COLOMBIA MORALMENTE ATURDIDA



Por: Gerardo Delgado Silva (Abogado)

Es difícil entender lo que está pasando. Pero la lucha contra el terrorismo –que compete a todo hombre de bien– está reflejando las sucesivas y delirantes violaciones del gobierno de Uribe al espíritu y letra de nuestra Carta Política, y ahora a las normas vigentes del Derecho Internacional Público e Internacional Humanitario.
Es innegable que ha incurrido en extremos absurdos y desmesurados al atentar contra la soberanía del pueblo de Ecuador, acudiendo a las “razones de Estado”, y a una pretendida “legítima defensa”, que jurídicamente, no tiene el alcance genuino de su significación. El Embajador Ospina ante la O.E.A., el liviano Canciller Araujo y otros funcionarios menores, no saben a ciencia cierta en qué consiste esta figura. Por eso opinan estólidamente como el sepulturero de Ofelia en Hamlet, quien dijo de ella: “se suicidó en legítima defensa”.
El caudal probatorio acerca de la violación de la soberanía, es irrefutable, lo cual permitió a la O.E.A., la persuasión de la verdad, es decir llegar a la certeza.
Mientras tanto, en estos tiempos en que todo vale, con este episodio ha quedado el profético testimonio de la ambición de poder, la obsesión de Uribe por preservar su popularidad en la empresa de reelección, eclipsando el contenido moral y jurídico de la trasgresión, hasta destacar la ausencia de contradicción con el derecho.

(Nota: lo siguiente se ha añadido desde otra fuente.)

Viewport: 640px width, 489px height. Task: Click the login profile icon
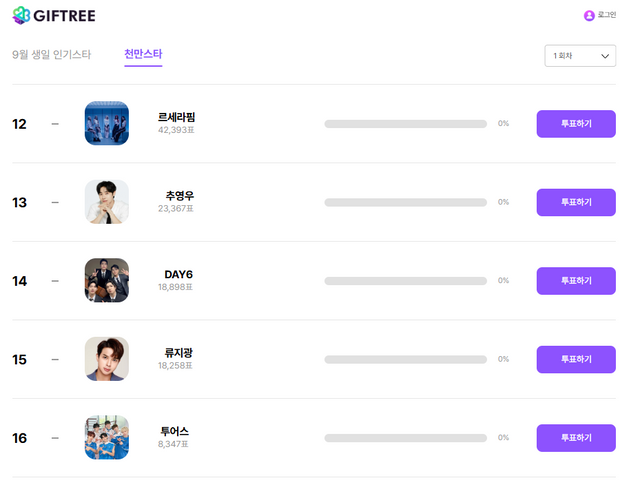click(x=589, y=15)
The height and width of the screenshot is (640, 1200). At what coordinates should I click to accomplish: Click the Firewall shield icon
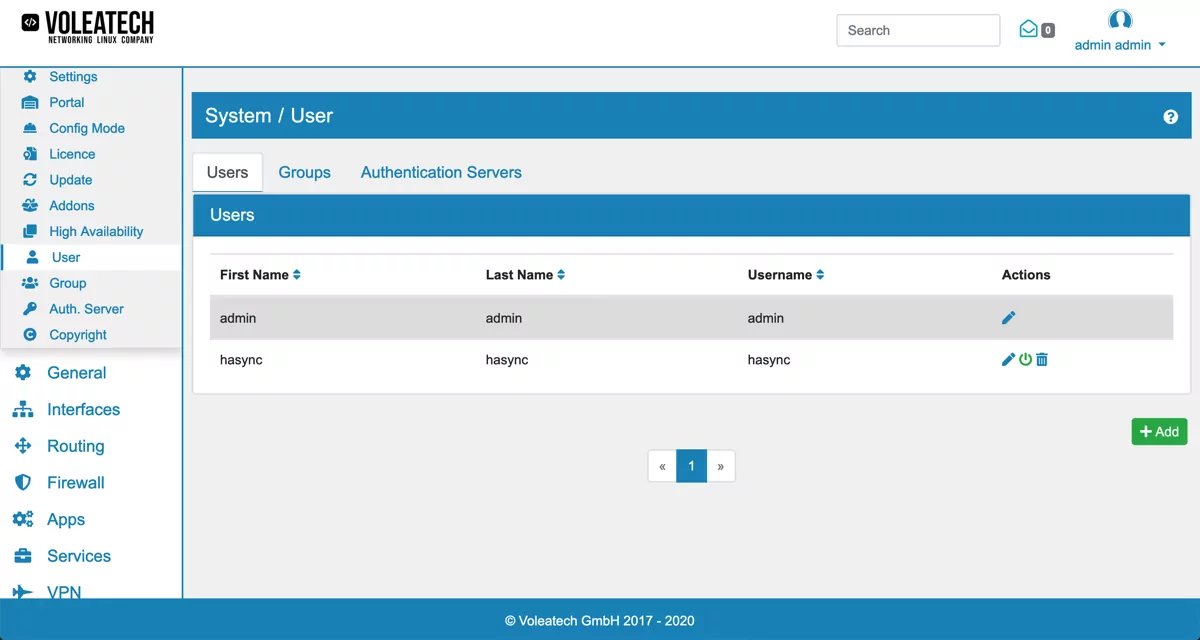pos(24,482)
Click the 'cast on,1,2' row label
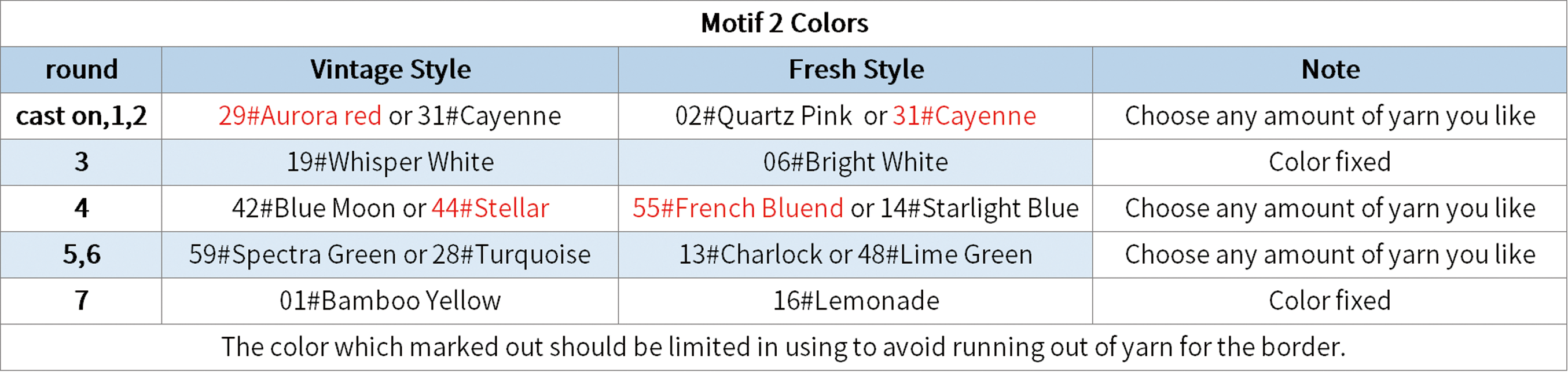 point(81,116)
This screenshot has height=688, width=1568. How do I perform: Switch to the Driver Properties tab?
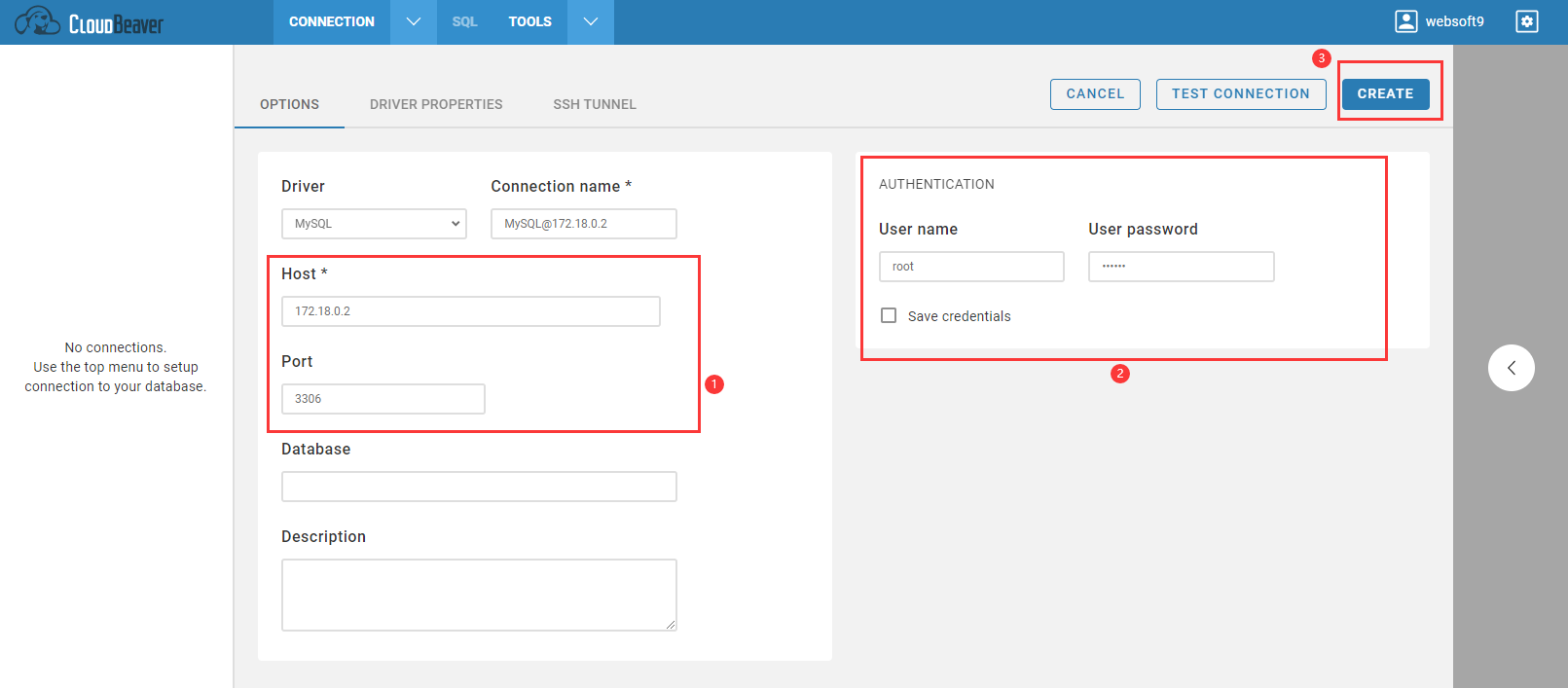[x=436, y=104]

Pero cabe preguntarse: ¿No fueron estratagemas de Uribe, Correa, Chávez y Ortega, como un grupo de actores brillantes, para imponer en voz alta las razones o temores de su arraigo mítico en el trono de sus respectivos países?
Y los burócratas, con mayor apremio que nunca, siguen alimentando las fantasías antiguas del origen divino del poder. Por ello, se ha entronizado en nuestra patria, la presunción según la cual el poder es un asunto exclusivo entre los reyes y Dios. De ahí la hechizada aceptación popular del Presidente Uribe, con todas las desmesuras, incluyendo la apelación a medios ilegales. Los certificados de buena conducta otorgados por los administradores del Nuevo Orden Mundial, Bush y los neoconservadores como representación suprema del Imperio del Bien Absoluto, no se hicieron esperar.

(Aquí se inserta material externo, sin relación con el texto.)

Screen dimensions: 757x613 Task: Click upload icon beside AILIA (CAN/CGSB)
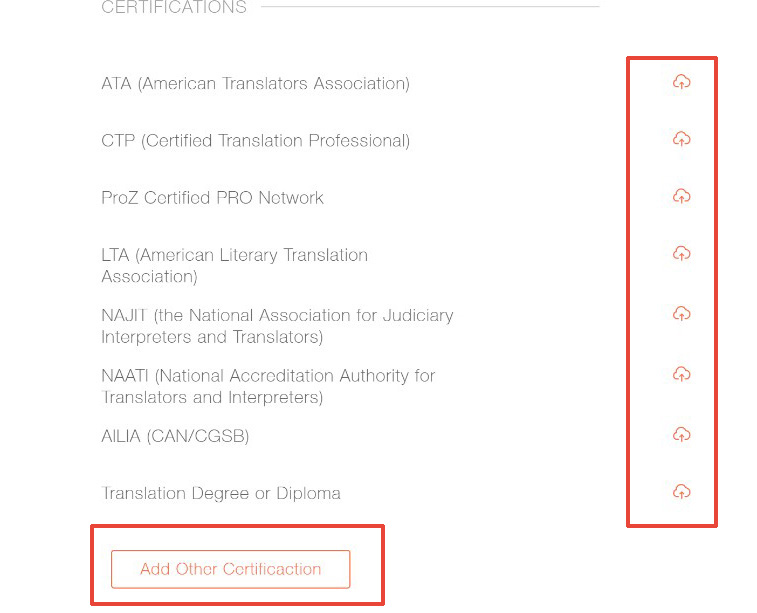pos(681,435)
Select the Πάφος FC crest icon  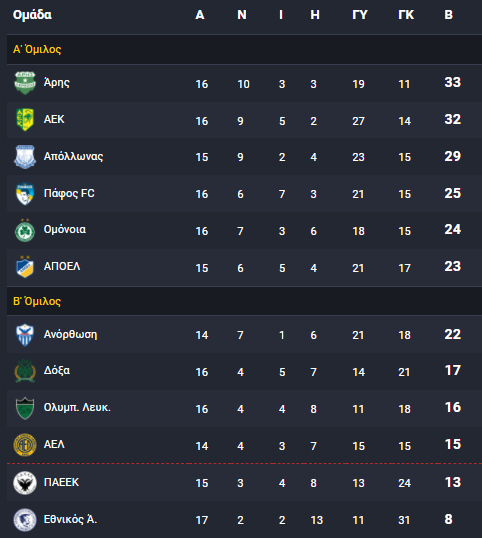point(25,194)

¿En qué punto estamos de este doloroso camino hacia la paz y hacia dónde vamos?
Y en este escenario se abren paso las argucias del Ministro Santos, para “recompensar” al delincuente “Rojas”, por el asesinato del bandido Iván Ríos, consagrando con aguas bautismales los actos proditorios. Como si en la cúpula de estas altas posiciones, no se tuviera que cumplir con lo que señalan la Constitución y las leyes de la República y con aquello que se desprende del orden moral de la conciencia. No se puede conminar al país a aplaudir hechos punibles envileciendo los valores que representan el legado ético de la nación. Pretende canalizar incluso los sentimientos de las personas, liquidando la llamada “seguridad democrática”, reemplazando la fuerza pública en el monopolio de las armas; en fin, superando el Estado de Derecho, dándole el visto bueno inescrupulosamente al surgimiento demencial de mercenarios. Es una repugnante renuncia a los caminos de la justicia, única que hace la luz en el desorden que nos rodea.
El derecho fundamental a la vida, aún de los delincuentes, comprende la prohibición absoluta para el Estado y los particulares de provocar la muerte de alguien. Entonces, el pago de la “recompensa”, que pretende el Ministro Santos, dándole aplicación diferente a los bienes del Estado, se subsume en el delito de peculado y es posible su adecuación típica en el delito de instigación a delinquir. Los que están por fuera de la ley penal, deben ser capturados y procesados, pero no asesinados tras la esperanza de conseguir el oro, ese “oro con el que después todo se dora”, como escribe Juan de Castellanos.
¿Quiere el Ministro, poner en marcha la “guerra de todos contra todos”, según las palabras de Hobbes?
No logra tiznar al estadista Eduardo Santos, congénere que si llegó al cenit luminoso y recto de la vida pública, y cuyo pensamiento, tiene viva actualidad: “No hay guardianes en la heredad, ni luz en la poterna”.